_Exercise material_
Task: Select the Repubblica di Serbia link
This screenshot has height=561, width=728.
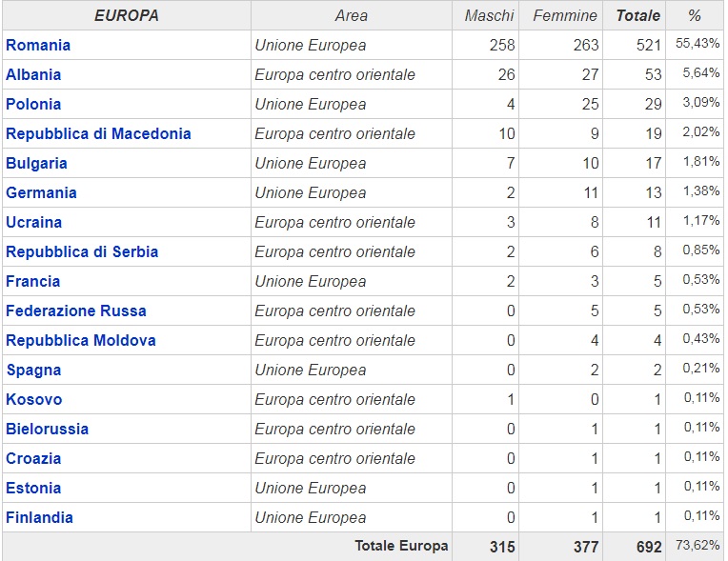Action: point(82,251)
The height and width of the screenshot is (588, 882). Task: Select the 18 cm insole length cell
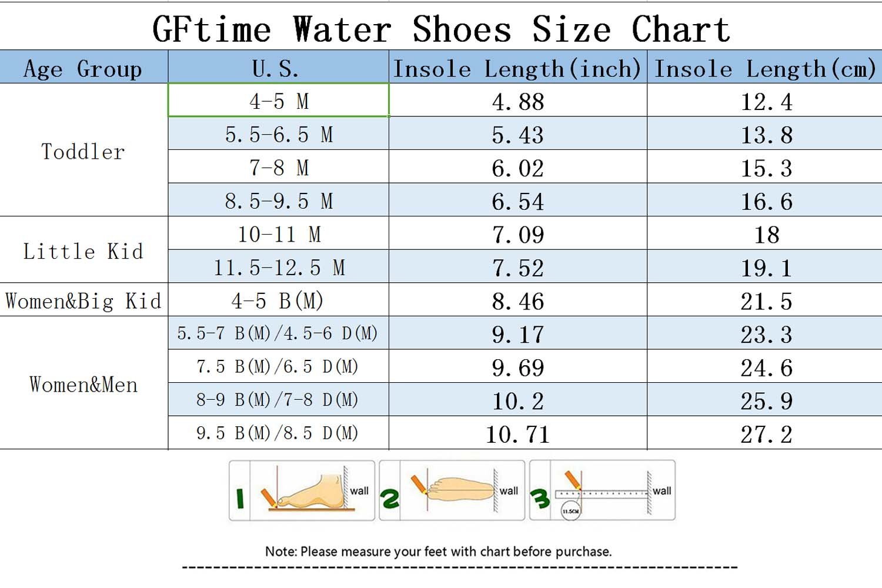point(765,235)
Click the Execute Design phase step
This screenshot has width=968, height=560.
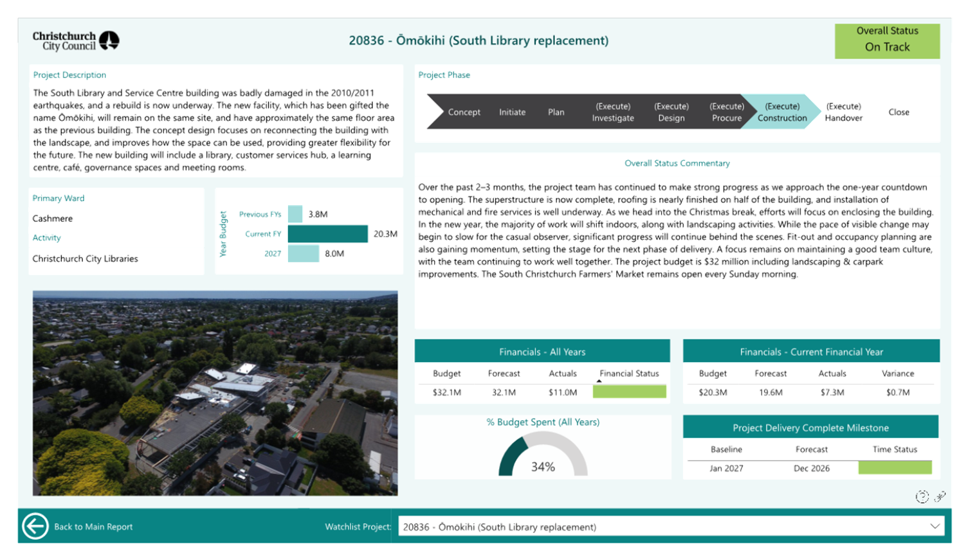tap(671, 112)
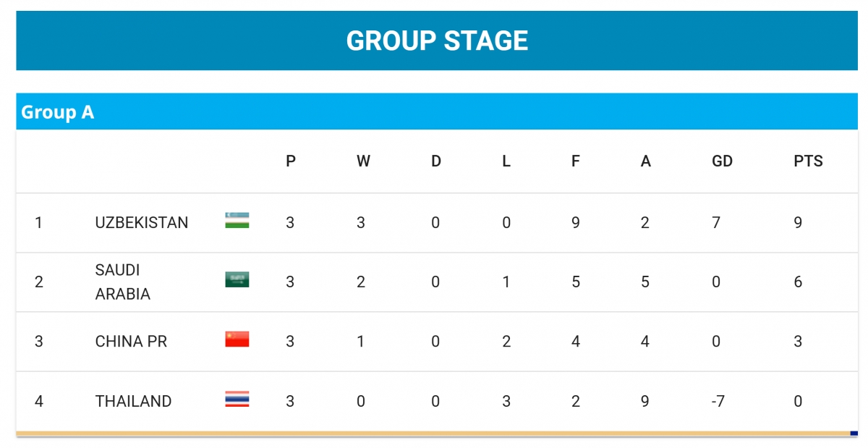The height and width of the screenshot is (448, 868).
Task: Click the L losses column header
Action: tap(506, 161)
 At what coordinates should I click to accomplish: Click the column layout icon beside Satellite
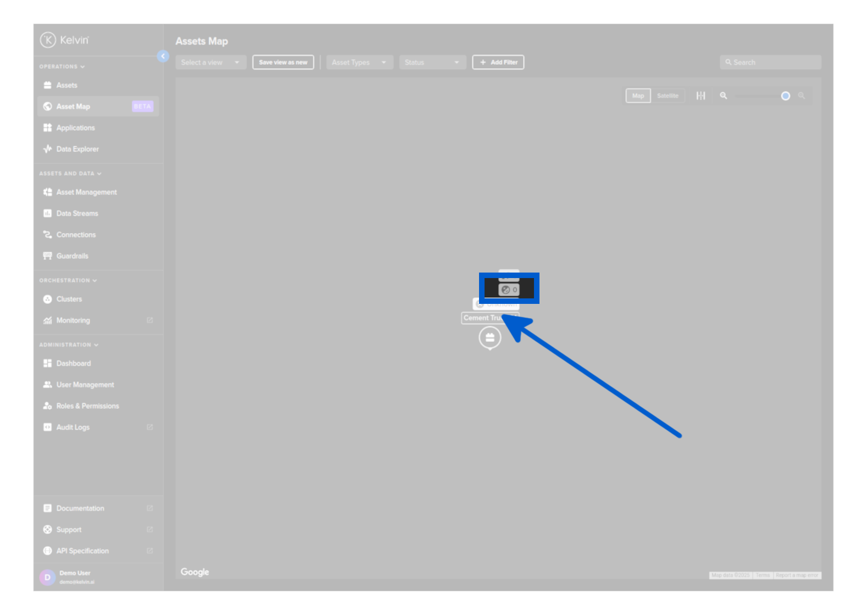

_Problem details_
All that is needed is an exact copy of the entries above, minus the pictures.

_Task response_
Task: Select the Repubblica di Serbia link
This screenshot has height=561, width=728.
Action: point(82,251)
The height and width of the screenshot is (588, 882). Task: Select the 18 cm insole length cell
point(765,235)
Click the Execute Design phase step
This screenshot has width=968, height=560.
tap(671, 112)
The height and width of the screenshot is (448, 868).
Task: Click the L losses column header
Action: tap(506, 161)
 At what coordinates should I click to accomplish: Click the column layout icon beside Satellite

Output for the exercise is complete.